__Aim of the exercise__: A word-for-word repeat of all the data is the goal.

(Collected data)
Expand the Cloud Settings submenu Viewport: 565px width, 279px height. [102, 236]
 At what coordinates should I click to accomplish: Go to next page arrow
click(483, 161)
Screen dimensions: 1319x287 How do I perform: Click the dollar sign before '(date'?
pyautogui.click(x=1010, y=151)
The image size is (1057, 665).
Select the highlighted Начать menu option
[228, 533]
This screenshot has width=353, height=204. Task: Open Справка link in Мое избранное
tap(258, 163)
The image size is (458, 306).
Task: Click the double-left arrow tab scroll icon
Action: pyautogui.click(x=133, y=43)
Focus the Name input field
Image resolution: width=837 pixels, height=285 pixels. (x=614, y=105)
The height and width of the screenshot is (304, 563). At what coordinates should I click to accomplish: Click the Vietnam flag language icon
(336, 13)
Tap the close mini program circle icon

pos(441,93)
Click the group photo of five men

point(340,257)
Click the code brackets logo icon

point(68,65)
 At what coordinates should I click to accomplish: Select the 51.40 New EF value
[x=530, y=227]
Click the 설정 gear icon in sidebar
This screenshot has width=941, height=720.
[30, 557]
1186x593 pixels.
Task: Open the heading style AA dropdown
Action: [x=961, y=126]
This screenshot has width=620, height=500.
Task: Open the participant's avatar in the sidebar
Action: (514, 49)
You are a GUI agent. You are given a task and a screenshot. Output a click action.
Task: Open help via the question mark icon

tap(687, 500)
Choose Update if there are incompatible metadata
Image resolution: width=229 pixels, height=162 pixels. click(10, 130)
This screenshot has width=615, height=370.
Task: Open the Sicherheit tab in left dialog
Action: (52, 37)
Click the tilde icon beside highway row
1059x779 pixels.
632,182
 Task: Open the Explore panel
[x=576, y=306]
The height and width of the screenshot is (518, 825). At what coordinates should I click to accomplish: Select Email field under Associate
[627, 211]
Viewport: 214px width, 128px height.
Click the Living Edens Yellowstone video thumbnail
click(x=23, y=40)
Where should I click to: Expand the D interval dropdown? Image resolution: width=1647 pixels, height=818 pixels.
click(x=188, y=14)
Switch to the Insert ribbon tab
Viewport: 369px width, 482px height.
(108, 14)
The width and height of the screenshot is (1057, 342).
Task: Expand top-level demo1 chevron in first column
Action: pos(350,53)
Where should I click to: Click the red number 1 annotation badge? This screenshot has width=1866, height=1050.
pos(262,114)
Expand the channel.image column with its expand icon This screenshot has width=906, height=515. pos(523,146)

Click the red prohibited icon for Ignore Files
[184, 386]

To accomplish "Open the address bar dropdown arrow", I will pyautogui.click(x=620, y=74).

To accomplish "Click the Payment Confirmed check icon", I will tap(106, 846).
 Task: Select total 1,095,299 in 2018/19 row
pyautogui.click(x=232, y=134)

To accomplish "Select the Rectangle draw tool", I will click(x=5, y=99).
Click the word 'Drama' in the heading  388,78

__Expected answer__:
Expand the Cloud Settings submenu Viewport: 565px width, 279px height. [102, 236]
 At what coordinates should I click to accomplish: Go to next page arrow
click(483, 161)
Screen dimensions: 1319x287 How do I perform: Click the dollar sign before '(date'?
pyautogui.click(x=1010, y=151)
The image size is (1057, 665).
Select the highlighted Начать menu option
[228, 533]
This screenshot has width=353, height=204. Task: Open Справка link in Мое избранное
tap(258, 163)
The image size is (458, 306).
Task: Click the double-left arrow tab scroll icon
Action: pyautogui.click(x=133, y=43)
Focus the Name input field
Image resolution: width=837 pixels, height=285 pixels. (x=614, y=105)
The height and width of the screenshot is (304, 563). At what coordinates should I click to accomplish: Click the Vietnam flag language icon
(336, 13)
Tap the close mini program circle icon

pos(441,93)
Click the group photo of five men

point(340,257)
Click the code brackets logo icon

point(68,65)
 At what coordinates should I click to accomplish: Select the 51.40 New EF value
[x=530, y=227]
Click the 설정 gear icon in sidebar
This screenshot has width=941, height=720.
[30, 557]
1186x593 pixels.
Task: Open the heading style AA dropdown
Action: [x=961, y=126]
This screenshot has width=620, height=500.
Task: Open the participant's avatar in the sidebar
Action: (514, 49)
You are a GUI agent. You are given a task and a screenshot. Output a click action.
Task: Open help via the question mark icon

tap(687, 500)
Choose Update if there are incompatible metadata
Image resolution: width=229 pixels, height=162 pixels. click(10, 130)
This screenshot has width=615, height=370.
Task: Open the Sicherheit tab in left dialog
Action: (52, 37)
Click the tilde icon beside highway row
1059x779 pixels.
632,182
 Task: Open the Explore panel
[x=576, y=306]
The height and width of the screenshot is (518, 825). At what coordinates should I click to accomplish: Select Email field under Associate
[627, 211]
Viewport: 214px width, 128px height.
Click the Living Edens Yellowstone video thumbnail
click(x=23, y=40)
Where should I click to: Expand the D interval dropdown? Image resolution: width=1647 pixels, height=818 pixels.
click(x=188, y=14)
Switch to the Insert ribbon tab
Viewport: 369px width, 482px height.
(108, 14)
The width and height of the screenshot is (1057, 342).
Task: Expand top-level demo1 chevron in first column
Action: pos(350,53)
Where should I click to: Click the red number 1 annotation badge? This screenshot has width=1866, height=1050.
pos(262,114)
Expand the channel.image column with its expand icon This screenshot has width=906, height=515. pos(523,146)

Click the red prohibited icon for Ignore Files
[184, 386]

To accomplish "Open the address bar dropdown arrow", I will pyautogui.click(x=620, y=74).

To accomplish "Click the Payment Confirmed check icon", I will tap(106, 846).
 Task: Select total 1,095,299 in 2018/19 row
pyautogui.click(x=232, y=134)

To accomplish "Select the Rectangle draw tool", I will click(x=5, y=99).
Click the word 'Drama' in the heading  388,78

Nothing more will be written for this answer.